Pasaje seleccionado –
===

Aquí empezó a tejerse la heroicidad de la esposa y madre, en su abandono y soledad, aunque siempre, en todo momento, muy bien acompañada, porque sus hijos en todo momento la han cercado. 

A Maite, en el desenlace de la muerte de su marido Paco, la he visto cómo a la Virgen de la Soledad, a los pies de la Cruz, dum pendebat filium, mientras estaba colgado su hijo. Así la he visto yo, mientras su marido estaba atado al respirador y a las otras máquinas, en una posición que era la del crucificado. Han apurado ambos el cáliz hasta la última gota.

Y como la de Maite, otra imagen que se graba en mi memoria es la de su anciana madre, Menchu, en su silla de ruedas, desmadejada, sin musitar palabra.

A vosotras, transidas de dolor, ambas como la Virgen de las tocas moradas, dejadme dedicaros las palabras que escribió el poeta de las grandes ocasiones:

Dame tu mano, María,
la de las tocas moradas.

===

Datos de entrada –
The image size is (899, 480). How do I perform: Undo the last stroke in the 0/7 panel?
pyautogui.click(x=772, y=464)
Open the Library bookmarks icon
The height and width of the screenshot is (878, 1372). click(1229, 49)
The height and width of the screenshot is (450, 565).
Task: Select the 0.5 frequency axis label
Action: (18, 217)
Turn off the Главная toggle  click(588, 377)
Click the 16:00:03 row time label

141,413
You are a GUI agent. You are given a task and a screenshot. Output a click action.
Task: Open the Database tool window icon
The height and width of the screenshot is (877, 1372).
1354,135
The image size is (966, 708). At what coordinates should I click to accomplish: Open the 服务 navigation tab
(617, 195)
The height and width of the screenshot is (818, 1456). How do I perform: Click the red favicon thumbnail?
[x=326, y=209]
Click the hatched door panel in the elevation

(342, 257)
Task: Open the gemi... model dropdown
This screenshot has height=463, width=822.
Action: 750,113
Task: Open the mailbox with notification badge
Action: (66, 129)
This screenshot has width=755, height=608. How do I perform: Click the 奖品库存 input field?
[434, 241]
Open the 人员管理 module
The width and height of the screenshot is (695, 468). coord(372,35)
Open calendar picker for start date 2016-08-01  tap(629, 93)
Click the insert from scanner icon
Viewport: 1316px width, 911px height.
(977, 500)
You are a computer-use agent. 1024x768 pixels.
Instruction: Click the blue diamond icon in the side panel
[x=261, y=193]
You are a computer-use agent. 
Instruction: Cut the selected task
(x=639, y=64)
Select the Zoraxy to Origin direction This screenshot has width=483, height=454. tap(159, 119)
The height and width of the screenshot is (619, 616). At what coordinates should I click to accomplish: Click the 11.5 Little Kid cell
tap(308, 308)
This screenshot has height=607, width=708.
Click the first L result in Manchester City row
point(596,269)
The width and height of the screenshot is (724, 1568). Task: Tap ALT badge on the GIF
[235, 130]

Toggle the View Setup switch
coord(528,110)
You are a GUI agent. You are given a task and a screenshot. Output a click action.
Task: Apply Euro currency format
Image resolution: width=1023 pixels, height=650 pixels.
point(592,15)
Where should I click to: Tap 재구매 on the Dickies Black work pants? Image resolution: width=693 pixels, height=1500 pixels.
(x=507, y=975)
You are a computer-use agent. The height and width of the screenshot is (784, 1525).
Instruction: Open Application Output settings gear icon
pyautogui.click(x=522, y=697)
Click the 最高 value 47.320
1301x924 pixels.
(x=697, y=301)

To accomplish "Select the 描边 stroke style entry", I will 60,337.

===

Tareas pendientes –
**a.** Enumera todos los nombres de pila de personas que aparecen en el pasaje seleccionado.
**b.** Cita textualmente las líneas de los registros: empieza en la línea que contiene "Click the hatched door panel in the elevation" y termina tras la que contiene "point(596,269)".
El pasaje seleccionado y los registros son materiales independientes entre sí.

Las respuestas –
**a.** Maite, Paco, Menchu, María

**b.**
Click the hatched door panel in the elevation

(342, 257)
Task: Open the gemi... model dropdown
This screenshot has height=463, width=822.
Action: 750,113
Task: Open the mailbox with notification badge
Action: (66, 129)
This screenshot has width=755, height=608. How do I perform: Click the 奖品库存 input field?
[434, 241]
Open the 人员管理 module
The width and height of the screenshot is (695, 468). coord(372,35)
Open calendar picker for start date 2016-08-01  tap(629, 93)
Click the insert from scanner icon
Viewport: 1316px width, 911px height.
(977, 500)
You are a computer-use agent. 1024x768 pixels.
Instruction: Click the blue diamond icon in the side panel
[x=261, y=193]
You are a computer-use agent. 
Instruction: Cut the selected task
(x=639, y=64)
Select the Zoraxy to Origin direction This screenshot has width=483, height=454. tap(159, 119)
The height and width of the screenshot is (619, 616). At what coordinates should I click to accomplish: Click the 11.5 Little Kid cell
tap(308, 308)
This screenshot has height=607, width=708.
Click the first L result in Manchester City row
point(596,269)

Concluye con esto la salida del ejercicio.